= Task description =
Return, without anything added, the lines from the one containing "This screenshot has height=468, width=624." through the end of the entries below, exactly as written.
BEGIN Listed records
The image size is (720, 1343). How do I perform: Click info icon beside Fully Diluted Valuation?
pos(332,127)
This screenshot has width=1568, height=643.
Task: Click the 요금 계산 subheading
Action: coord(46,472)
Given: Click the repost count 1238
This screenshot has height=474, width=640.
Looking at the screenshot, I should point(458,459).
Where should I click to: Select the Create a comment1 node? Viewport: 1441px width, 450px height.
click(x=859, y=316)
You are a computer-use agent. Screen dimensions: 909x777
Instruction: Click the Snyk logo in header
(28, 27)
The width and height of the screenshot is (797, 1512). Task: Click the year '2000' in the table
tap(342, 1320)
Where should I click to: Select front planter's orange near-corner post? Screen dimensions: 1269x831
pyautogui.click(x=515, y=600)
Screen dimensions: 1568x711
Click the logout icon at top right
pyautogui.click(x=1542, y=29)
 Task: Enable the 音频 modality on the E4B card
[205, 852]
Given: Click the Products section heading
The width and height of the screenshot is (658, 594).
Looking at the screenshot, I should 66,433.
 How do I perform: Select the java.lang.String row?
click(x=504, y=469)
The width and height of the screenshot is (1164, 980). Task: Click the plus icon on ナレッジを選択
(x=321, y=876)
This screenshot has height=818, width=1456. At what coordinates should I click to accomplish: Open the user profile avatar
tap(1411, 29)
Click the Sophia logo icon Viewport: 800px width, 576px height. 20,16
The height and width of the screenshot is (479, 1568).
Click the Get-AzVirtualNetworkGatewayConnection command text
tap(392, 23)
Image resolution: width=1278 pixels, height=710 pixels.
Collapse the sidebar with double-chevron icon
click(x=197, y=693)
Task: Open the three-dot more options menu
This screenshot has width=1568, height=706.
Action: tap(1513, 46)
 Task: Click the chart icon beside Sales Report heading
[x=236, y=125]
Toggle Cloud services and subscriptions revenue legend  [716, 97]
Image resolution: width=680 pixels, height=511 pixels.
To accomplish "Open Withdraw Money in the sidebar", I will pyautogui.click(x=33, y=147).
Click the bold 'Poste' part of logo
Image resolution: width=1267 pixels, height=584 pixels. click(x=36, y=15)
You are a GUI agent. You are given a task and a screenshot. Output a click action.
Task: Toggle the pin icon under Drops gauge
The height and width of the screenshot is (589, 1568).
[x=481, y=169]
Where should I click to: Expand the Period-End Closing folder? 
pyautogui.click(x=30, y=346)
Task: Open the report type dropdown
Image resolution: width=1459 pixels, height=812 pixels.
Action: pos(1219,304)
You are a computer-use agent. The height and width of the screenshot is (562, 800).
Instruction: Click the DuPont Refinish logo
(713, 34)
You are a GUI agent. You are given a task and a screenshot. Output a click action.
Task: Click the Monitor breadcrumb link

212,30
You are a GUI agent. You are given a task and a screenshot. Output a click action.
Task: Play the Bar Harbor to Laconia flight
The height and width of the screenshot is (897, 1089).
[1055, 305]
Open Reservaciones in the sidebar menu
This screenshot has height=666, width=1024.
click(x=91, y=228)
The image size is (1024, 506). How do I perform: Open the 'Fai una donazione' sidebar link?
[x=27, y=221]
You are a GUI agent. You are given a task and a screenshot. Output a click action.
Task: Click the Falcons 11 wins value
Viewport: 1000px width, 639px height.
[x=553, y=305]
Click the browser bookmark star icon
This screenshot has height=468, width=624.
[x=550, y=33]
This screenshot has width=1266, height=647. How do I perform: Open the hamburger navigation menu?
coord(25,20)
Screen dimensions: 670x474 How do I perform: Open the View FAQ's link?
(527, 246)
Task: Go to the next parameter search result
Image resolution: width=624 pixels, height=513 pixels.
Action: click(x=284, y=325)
END Listed records
= Response to the task =
This screenshot has height=468, width=624.
[x=550, y=33]
This screenshot has width=1266, height=647. How do I perform: Open the hamburger navigation menu?
coord(25,20)
Screen dimensions: 670x474 How do I perform: Open the View FAQ's link?
(527, 246)
Task: Go to the next parameter search result
Image resolution: width=624 pixels, height=513 pixels.
Action: click(x=284, y=325)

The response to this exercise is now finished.